E nelle arti visive o plastiche non è andata diversamente, in questo tentativo di “intrusione” umano/artefatto: dal ready made (in fondo anche l’AI fornisce un “prodotto” pronto) fino al NFT (come “firma” certa di un prodotto “incerto”) passando per opere come ad es. Edmond de Belamy, un ritratto creato dal collettivo Obvious (che nemmeno sono artisti) usando una rete neurale (e venduto a 432500 dollari!). Idem per la musica, non sto a fare nomi.
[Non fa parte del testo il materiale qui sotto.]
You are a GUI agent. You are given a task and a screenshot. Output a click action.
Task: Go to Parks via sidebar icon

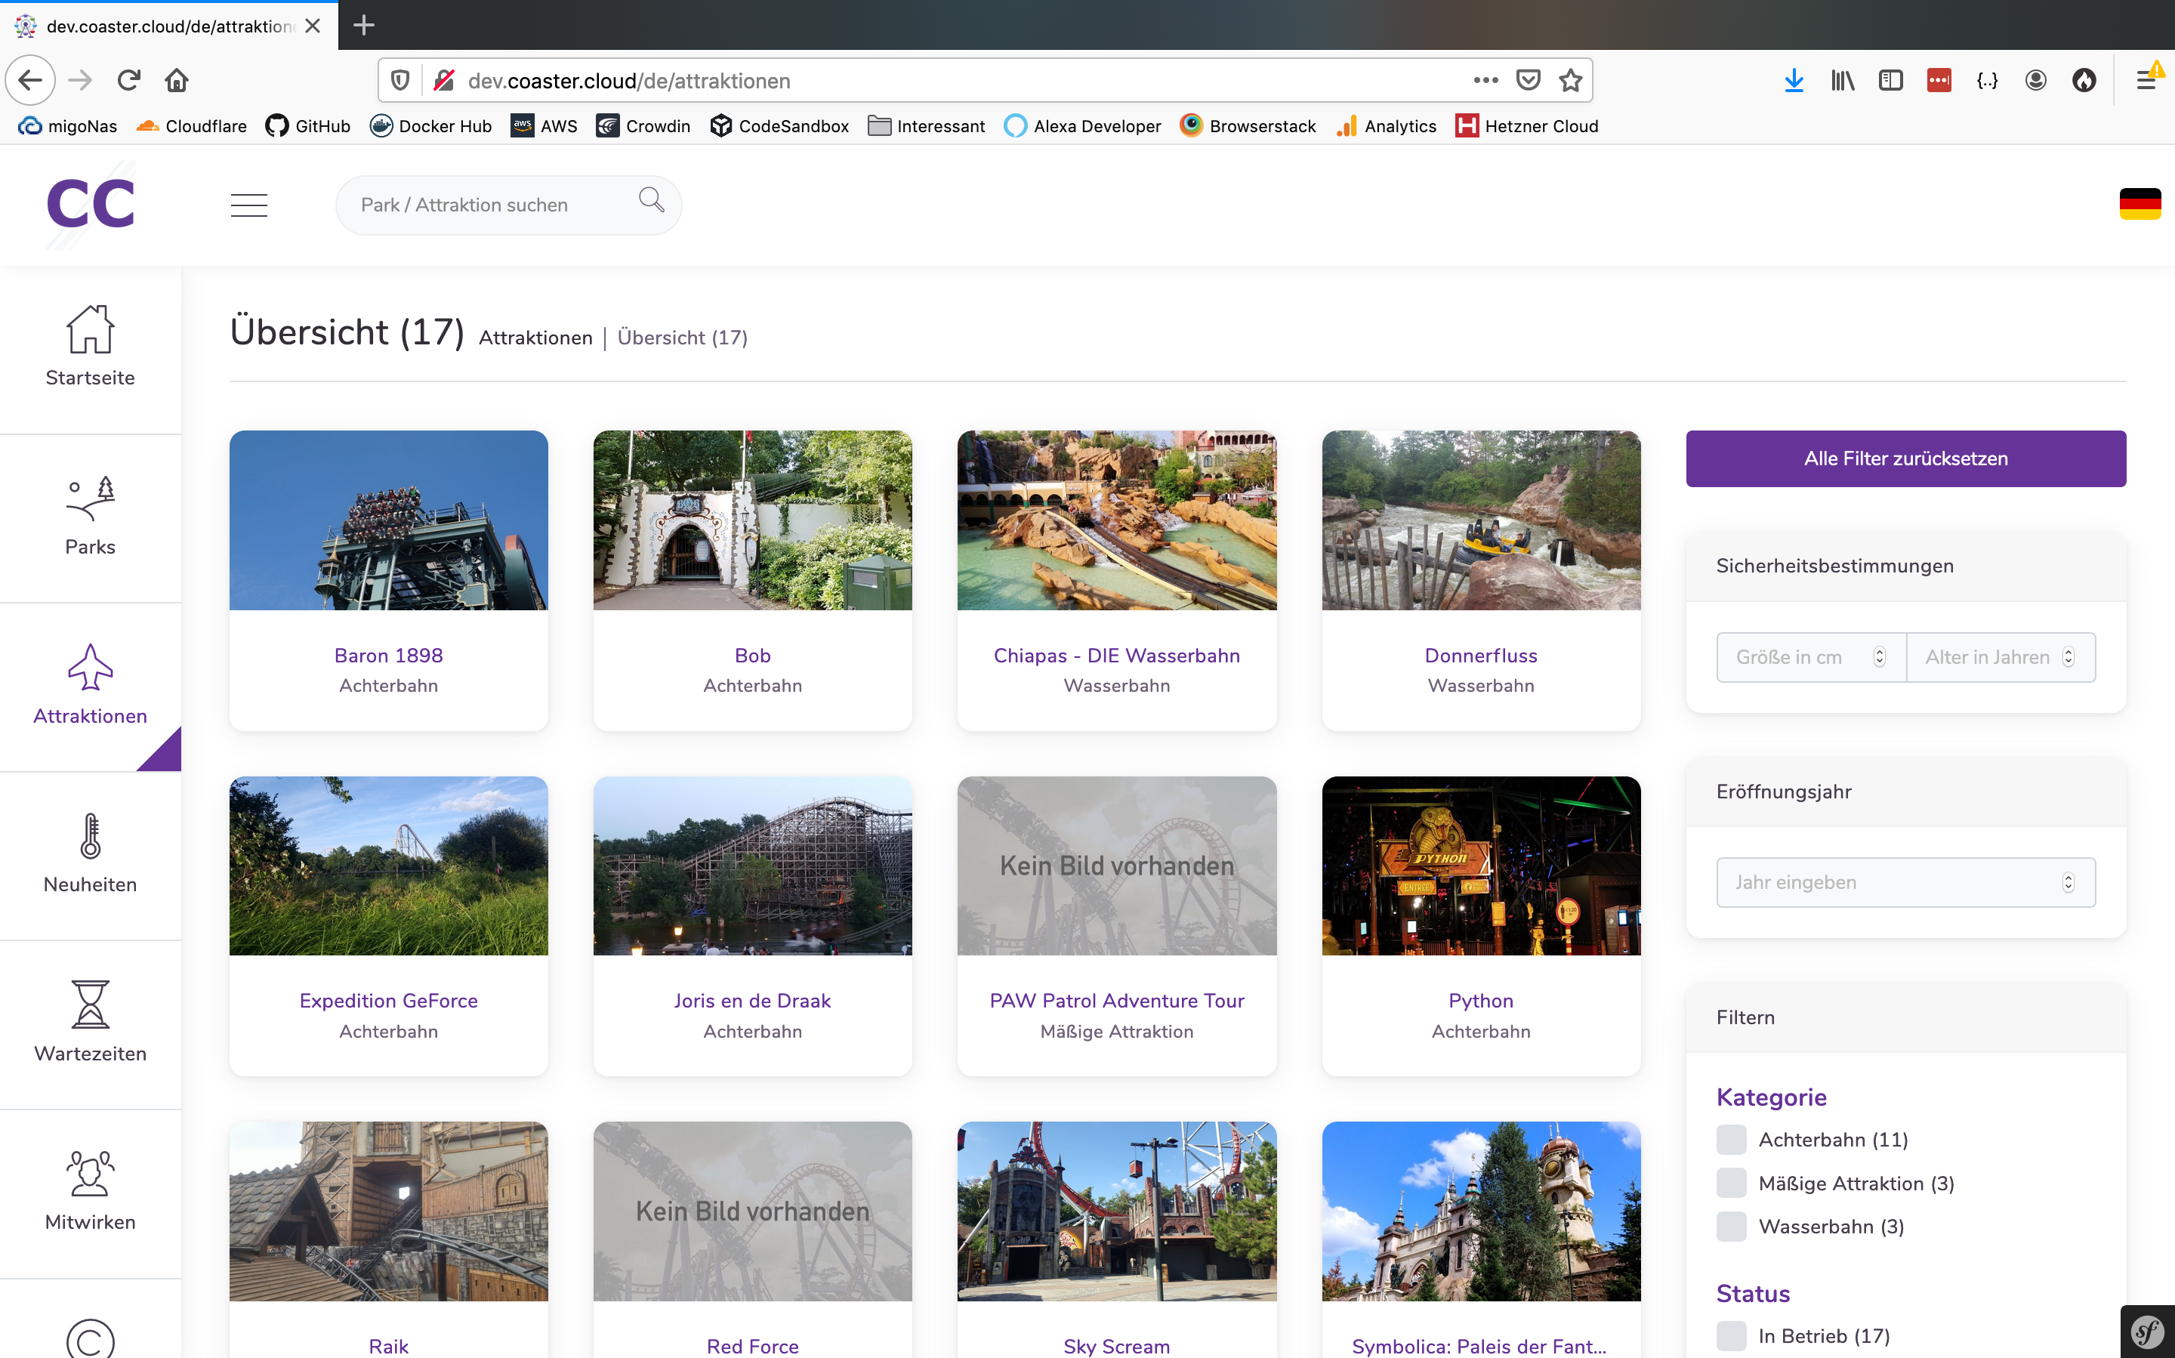[x=90, y=498]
È anche vero, dunque, che ognuno crea con i mezzi che ha o che magari si inventa, si costruisce. Il punto è che cosa succede quando il mezzo travalica l’utilizzatore, lo influenza, il suo essere “oggetto” non è più così scontato, e nemmeno il suo essere un non-soggetto. Nessuno degli esempi letterari storici citati sopra utilizzava strumenti “generativi”, erano di tipo combinatorio, computazionale e spesso somigliavano a un cut up con altri mezzi. In un ambiente AI invece si suppone che la macchina non sia solo una forbice (oggetto) che taglia un testo in stringhe, ma che elabori “soggettivamente” – seppure sulla base di istruzioni – una selezione da una massa di dati linguistici che in potenza è enorme (più delle 12000 poesie fornite da Della Mea). Selezione che per il momento deve essere sottoposta all’occhio di un buon editor – “tramite dei software progettati dallo stesso autore umano, e infine scegliendo […] secondo il gusto dell’autore umano”, scrive Vincenzo – ma che tra breve o forse già oggi sarà in grado di scrivere un intero poema, magari fornendogli solo il tema principale o lo stile generale. Ma nel frattempo trovo abbastanza divertente questa macchina post-saussuriana che si muove tra l’asse della selezione e quello della combinazione, per il momento traballando. Anche perché la referenzialità e la fonte, vicendevolmente limitati, sono un altro dei problemi. Mi spiego meglio: in termini linguistici molta parte del discorso dipende dalla capacità di riferirsi ad “altro” sia fuori che dentro il linguaggio, qualcosa di molto vagamente simile all’alludere. Se la fonte è limitata (e 12000 poesie lo sono) il mondo linguistico che fornisce (e la sua referenzialità) è limitato, anche se la macchina è di quelle intelligenti i rimandi, le connessioni ecc. sono come echi in una piccola stanza. Solo un certo margine di casualità, lo stesso che sperimenta ogni poeta di fronte alla scrittura ma certo non maggiore di quello trattandosi di una randomizzazione, può dare l’illusione o la speranza di quell’aura che si tende ad attribuire alla poesia.